The Demise of the Purple Cow

Doctors are not actually treating illness but instead doing their best to simply manage it, a completely broken philosophy of care.

I have been reading a lot lately about jobs. The lack therein, the shortage of jobs, seems to be a current theme in some healthcare professions. The second concern I have seen most recently is the trading of senior employees for a cheaper newbie with little to no experience.  There also seems to be complaints about the substitution of lesser trained individuals to do the jobs of professional level employees.  This is the business of healthcare. Healthcare became a business as prices escalated and facilities became overwhelmed with the costs of doing their jobs.  “Bean counters” and efficiency experts were hired to gain control of spiraling, budgets uncompensated by third party insurers.  This caused the implosion of physician groups and individual practitioners. Physicians either became employees of the hospital or created groups to negotiate with the hospital for coverage. Physicians began to retire at an alarming rate because they could not convert to the digital age or meet the requirements of electronic medical records (EMR). The only method for survival was to increase the daily patient load and see patients in multiple locations. No longer was there the luxury of knowing your patients or spending time understanding their pathologies. Many physician groups have now found their groups the target of administrator bullies determined to control the delivery and price of health care.

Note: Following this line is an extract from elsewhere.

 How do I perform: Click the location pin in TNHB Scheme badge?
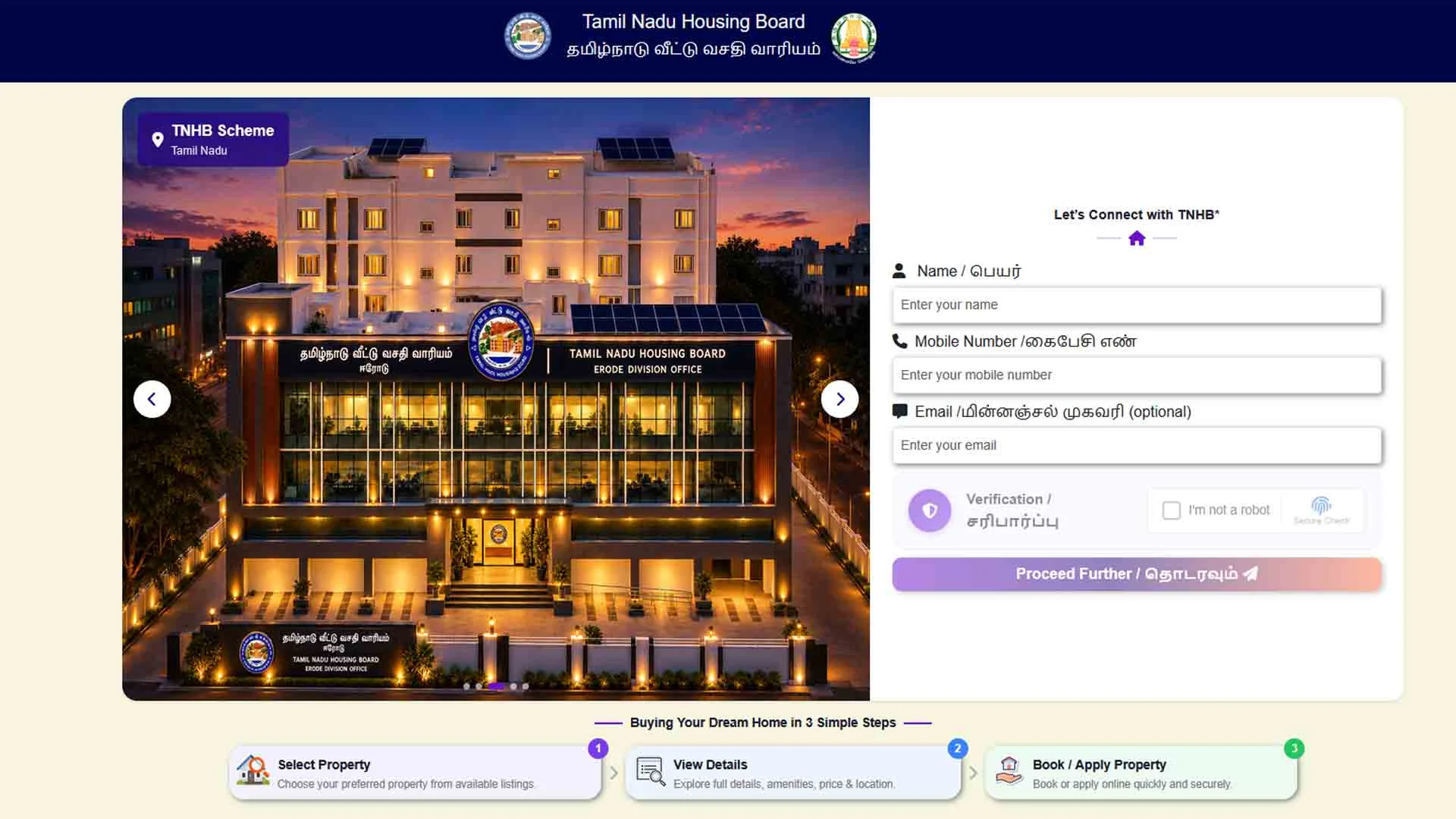click(158, 140)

This leads to the demise of the Purple Cow concept. In the book by Seth Godin, Purple Cow, the author shares a story about driving through the countryside with his family. As with a lot of travels, the family starts a game to pass the time. The game was counting how many brown cows they would see.  As the trip continues and more and more brown cows appear, the novelty of the brown cow disappears and brown cows are soon ignored.  What Godin asserts in his book is the need for a purple cow.  In today’s modern world where there are so many choices and multiple variations of each one, the only way to really capture attention is to be remarkable.  Nowadays, the only way to stand out is to be a purple cow.  The message here is to be different and therefore, remarkable.  The business of marketing has taken this to mean that you must be different in order to stand out from the overcrowded din of advertising.  This leads to ads which become more bizarre each week. And I must admit, I frequently have no idea what the ads have to do with the product.

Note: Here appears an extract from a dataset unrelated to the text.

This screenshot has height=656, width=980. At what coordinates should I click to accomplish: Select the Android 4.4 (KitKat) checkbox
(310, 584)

There is a conundrum and general conflict in healthcare about being remarkable and being a purple cow. This is difficult to achieve and at the same time control costs. If you peel back the onion skin and see the underbelly of patient service there will be a varnish of intentions, but underneath patient care is awash in a sea of bureaucracy.  Being a purple cow doesn’t seem relevant in an atmosphere of insecurity and cost control.  Rapid and sweeping change overpowers the implementation of good patient results. It has made hospitals a violent place to work where most emergency room personnel report they have been the object of family or patient abuse.

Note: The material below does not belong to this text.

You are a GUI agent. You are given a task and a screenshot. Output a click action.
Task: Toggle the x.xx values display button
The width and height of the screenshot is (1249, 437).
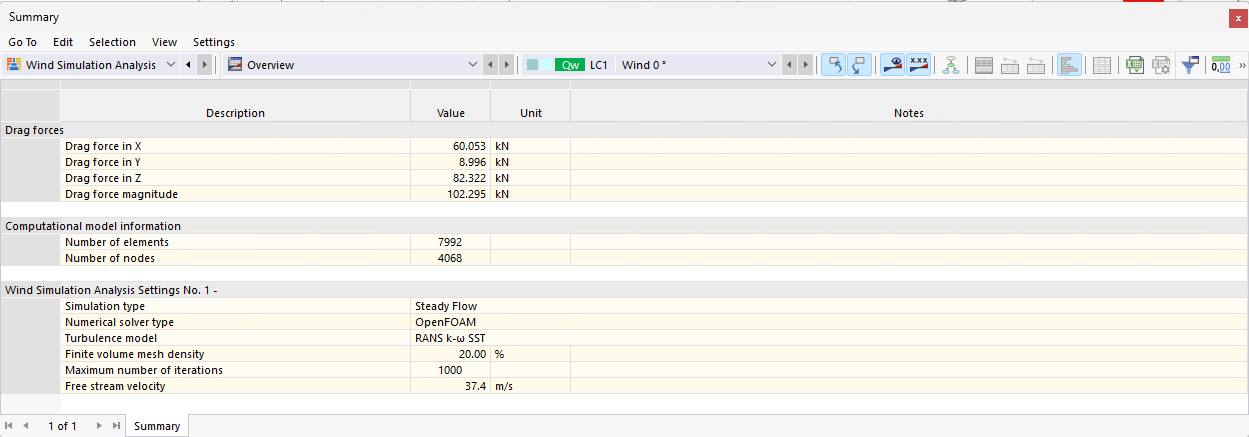918,65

Deleting the purple cows in healthcare has produced significant dissatisfaction among patients. If a physician cannot control who works for him in the normal booking and scheduling appointments, providing an environment that is patient friendly, and assuring there is procedure follow-up, it greatly increases the de-humanization of the patient experience.  Yes, healthcare must change. A system cannot be dominated by overspending and lack of vigilance. But there must be room for purple cows.